There are some talks to add this feature, but RAIDZ with all its disadvantages usually isn’t worth it when talking about mostly tiny stuff like metadata or small blocks. Write amplification and general waste of space (similar to what you see with ZVOLs on RAIDZ) usually makes it a poor choice. Performance being another disadvantage.
You can see double or triple the space usage just because if you want to write a 4k block (assuming ashift=12 for 4k sectors) across like 5 disks and parity, you got a problem. Only works if you write it to each disk to ensure integrity, thus wasting space, making it a de-facto “5-way mirror with parity”. The wider the RAIDZ, the worse it gets. Just make a 4k blocksize ZVOL on a RAIDZ and check the space usage, it’s horrible.
how much benefit would people expect to see adding a special device of optane 905p on a pool of sata SSDs to speed up io? Is this a waste of money or benefit? Run VMs and Kubernetes off this pool in addition to general SMB
I doubt you will see a noticeable impact. Main reason to use it is to bypass the abyssmal HDD random read performance on small stuff.
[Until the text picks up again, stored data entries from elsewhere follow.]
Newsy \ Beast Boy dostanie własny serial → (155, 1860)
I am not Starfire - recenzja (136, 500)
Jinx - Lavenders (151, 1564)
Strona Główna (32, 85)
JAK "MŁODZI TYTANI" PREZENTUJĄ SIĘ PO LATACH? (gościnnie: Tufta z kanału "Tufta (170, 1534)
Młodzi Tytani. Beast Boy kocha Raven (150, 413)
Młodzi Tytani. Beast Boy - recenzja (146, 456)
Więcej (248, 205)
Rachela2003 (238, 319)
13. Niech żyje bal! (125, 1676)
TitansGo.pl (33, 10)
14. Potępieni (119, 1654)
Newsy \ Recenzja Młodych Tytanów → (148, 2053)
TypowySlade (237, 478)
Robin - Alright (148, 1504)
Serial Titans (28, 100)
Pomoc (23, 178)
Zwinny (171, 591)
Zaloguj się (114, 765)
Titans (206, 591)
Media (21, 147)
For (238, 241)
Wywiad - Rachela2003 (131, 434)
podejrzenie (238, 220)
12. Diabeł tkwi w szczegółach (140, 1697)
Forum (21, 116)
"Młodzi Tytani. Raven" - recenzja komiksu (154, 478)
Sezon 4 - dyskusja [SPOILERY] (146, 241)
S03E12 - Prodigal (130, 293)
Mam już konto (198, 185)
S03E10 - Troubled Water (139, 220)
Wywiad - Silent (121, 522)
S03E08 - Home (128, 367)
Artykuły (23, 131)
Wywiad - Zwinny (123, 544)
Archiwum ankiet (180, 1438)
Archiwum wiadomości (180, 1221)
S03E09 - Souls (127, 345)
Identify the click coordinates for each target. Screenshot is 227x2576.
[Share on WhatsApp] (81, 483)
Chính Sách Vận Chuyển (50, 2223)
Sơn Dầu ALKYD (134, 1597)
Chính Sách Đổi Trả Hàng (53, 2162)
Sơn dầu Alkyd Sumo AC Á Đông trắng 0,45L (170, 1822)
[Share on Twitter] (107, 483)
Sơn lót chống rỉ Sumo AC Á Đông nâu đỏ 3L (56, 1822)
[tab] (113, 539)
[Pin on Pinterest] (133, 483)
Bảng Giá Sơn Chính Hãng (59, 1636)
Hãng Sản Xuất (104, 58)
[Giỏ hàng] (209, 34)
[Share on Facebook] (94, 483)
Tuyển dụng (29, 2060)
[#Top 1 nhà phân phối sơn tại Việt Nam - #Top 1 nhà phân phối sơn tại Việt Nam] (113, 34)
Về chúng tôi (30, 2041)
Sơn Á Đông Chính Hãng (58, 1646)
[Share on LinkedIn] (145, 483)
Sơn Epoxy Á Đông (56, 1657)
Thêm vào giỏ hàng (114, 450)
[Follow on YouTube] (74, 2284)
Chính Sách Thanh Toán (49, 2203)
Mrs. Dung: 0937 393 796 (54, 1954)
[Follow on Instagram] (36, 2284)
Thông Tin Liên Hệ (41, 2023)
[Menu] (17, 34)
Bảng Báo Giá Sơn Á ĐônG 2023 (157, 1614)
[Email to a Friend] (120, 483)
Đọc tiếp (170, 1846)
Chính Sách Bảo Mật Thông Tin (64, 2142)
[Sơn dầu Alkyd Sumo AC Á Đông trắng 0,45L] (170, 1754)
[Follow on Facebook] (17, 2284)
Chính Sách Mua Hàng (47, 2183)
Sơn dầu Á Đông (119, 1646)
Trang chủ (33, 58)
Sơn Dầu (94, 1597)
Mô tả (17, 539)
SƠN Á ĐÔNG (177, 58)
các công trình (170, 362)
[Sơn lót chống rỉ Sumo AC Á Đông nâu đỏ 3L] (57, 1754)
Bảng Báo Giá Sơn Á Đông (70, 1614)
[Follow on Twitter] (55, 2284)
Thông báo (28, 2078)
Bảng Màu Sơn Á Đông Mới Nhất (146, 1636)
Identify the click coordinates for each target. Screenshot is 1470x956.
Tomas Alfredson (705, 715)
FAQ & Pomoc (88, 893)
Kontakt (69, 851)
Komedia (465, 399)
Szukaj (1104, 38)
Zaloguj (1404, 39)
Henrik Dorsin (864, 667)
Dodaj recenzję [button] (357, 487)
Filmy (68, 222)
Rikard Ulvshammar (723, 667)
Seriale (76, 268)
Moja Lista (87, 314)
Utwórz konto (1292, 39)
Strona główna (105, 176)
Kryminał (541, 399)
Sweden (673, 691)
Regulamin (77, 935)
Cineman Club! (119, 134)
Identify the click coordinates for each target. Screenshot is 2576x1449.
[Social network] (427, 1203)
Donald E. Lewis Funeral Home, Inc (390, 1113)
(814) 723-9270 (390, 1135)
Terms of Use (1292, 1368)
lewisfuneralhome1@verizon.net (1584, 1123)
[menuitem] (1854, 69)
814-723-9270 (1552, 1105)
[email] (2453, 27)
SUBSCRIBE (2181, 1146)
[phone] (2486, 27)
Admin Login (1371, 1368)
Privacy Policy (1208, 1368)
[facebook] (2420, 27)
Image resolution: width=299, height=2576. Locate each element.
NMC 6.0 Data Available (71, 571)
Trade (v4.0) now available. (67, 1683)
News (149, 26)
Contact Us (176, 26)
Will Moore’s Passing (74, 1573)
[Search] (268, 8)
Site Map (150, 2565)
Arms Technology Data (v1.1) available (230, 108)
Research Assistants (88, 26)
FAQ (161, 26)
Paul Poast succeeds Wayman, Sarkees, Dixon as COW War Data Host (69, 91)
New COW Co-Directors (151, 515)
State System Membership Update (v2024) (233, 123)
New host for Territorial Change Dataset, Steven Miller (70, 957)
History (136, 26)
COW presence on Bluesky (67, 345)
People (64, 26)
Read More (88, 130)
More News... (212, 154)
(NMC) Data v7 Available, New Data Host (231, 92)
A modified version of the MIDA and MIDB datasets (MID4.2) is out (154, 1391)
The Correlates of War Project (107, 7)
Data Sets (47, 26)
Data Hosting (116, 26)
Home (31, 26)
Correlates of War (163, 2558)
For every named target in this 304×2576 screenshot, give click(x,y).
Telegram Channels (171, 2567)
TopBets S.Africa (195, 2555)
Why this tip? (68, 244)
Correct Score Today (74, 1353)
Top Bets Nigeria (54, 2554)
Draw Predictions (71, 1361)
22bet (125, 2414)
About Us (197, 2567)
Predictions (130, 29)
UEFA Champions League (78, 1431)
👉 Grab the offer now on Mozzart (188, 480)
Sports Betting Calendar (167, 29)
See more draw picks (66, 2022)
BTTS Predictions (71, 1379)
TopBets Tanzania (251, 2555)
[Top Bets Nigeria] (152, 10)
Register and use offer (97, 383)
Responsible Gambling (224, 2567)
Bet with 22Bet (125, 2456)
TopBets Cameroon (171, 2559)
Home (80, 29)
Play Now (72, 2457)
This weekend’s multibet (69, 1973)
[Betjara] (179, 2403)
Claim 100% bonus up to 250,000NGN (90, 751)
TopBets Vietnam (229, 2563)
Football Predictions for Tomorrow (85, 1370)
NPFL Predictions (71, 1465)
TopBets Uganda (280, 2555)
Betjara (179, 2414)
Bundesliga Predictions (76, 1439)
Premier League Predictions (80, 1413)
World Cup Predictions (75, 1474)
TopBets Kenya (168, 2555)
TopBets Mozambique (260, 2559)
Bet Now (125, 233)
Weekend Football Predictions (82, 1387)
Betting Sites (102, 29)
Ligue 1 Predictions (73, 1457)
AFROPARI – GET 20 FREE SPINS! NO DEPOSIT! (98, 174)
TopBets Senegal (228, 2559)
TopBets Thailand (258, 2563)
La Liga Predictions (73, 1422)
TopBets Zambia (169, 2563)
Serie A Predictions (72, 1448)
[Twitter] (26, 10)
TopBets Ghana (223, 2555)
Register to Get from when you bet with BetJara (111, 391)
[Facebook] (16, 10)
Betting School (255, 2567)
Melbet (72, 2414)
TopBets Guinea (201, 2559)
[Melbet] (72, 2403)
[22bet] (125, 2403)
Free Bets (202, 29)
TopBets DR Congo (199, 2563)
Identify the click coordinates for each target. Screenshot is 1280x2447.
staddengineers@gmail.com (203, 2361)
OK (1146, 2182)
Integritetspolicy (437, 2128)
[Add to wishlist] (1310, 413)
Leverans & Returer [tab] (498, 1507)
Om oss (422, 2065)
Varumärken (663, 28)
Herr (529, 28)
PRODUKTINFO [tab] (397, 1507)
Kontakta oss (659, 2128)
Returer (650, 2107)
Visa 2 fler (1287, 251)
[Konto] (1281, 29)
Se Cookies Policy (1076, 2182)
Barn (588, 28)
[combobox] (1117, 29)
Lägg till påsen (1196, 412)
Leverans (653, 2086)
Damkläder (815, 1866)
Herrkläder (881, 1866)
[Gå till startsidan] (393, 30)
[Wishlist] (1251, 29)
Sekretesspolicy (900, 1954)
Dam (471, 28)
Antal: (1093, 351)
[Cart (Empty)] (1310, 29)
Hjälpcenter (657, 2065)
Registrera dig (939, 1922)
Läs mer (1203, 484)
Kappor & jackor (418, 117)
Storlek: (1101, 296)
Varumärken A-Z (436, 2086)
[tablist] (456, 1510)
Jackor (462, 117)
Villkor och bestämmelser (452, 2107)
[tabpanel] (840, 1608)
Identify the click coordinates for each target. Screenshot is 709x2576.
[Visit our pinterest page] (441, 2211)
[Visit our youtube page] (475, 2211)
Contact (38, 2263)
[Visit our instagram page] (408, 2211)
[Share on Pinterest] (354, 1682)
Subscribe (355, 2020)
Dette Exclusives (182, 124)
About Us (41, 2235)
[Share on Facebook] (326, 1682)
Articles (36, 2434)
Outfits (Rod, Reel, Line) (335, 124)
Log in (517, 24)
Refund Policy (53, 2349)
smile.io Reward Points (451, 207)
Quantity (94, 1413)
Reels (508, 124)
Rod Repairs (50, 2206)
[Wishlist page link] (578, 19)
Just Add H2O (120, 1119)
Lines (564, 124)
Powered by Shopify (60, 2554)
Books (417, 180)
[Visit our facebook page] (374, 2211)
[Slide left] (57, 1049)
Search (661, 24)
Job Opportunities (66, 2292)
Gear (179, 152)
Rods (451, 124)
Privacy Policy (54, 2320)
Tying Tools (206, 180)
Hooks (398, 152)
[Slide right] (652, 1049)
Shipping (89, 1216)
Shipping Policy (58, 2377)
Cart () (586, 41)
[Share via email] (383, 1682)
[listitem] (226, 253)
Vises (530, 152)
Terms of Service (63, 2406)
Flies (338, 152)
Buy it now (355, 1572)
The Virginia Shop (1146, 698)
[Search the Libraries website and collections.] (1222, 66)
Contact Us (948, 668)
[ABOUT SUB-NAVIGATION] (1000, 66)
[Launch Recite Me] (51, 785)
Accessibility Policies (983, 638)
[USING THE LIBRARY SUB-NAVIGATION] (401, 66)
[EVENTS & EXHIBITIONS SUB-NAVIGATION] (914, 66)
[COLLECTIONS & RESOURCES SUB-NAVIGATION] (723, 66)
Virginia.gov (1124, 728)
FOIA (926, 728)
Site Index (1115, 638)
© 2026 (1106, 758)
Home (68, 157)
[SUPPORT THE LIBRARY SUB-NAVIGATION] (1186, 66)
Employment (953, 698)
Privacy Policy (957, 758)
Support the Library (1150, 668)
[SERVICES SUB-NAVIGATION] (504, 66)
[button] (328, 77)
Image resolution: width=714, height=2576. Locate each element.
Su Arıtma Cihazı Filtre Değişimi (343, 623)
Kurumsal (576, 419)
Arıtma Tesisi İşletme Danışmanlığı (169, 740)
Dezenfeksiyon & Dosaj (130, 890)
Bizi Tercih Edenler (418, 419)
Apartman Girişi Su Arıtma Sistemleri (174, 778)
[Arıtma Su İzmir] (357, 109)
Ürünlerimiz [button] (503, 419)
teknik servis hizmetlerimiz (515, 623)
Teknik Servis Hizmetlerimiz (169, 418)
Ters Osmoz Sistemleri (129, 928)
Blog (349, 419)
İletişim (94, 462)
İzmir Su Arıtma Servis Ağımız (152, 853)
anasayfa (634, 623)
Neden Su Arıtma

SATA SSDs may not have the bandwidth, but still have NAND flash level of random read/writes.
If your SATA drives are stretched to the limit, offloading some random I/O is useful, but so is adding more drives or memory.
And optional small blocks setting doesn’t apply to ZVOLs, so that won’t be of use to any of your virtual disks either.
And you need at least two of the 905p, because redundancy.
Thanks - I have an HDD pool of 3 Zvols of 6 drive raidz2 HDDs that has mirrored optane special metadata devices with small blocks for small xmp files as well as a separate optane L2arc - and that has really helped the pool.
My SSD pool is 6 zvols of mirrored SSDs with an optane L2arc - but I have been wondering if a special metadata device would be wasted or not - but it seems even for the small level writes being done by K8s and VMs “eating up” the random IO - I wonder if it could be better there.
You neglect the fact that ZFS uses transaction groups (txg) to gather up all writes in memory and basically convert random IO to sequential IO.
Just to give you a perspective for async writes on ZFS: I’ve been playing with various backup methods two weeks ago. Stream of like 5T of user data with everything in it, millions of small files. I was transferring that from 2x striped NVMe 4.0 drives via 10Gbit connection to my pool. Turned out that ZFS was able to write the small stuff faster to my HDDs than the NVMe drives could actually read them.That’s what they call ZFS magic. The magic of transaction groups (txg).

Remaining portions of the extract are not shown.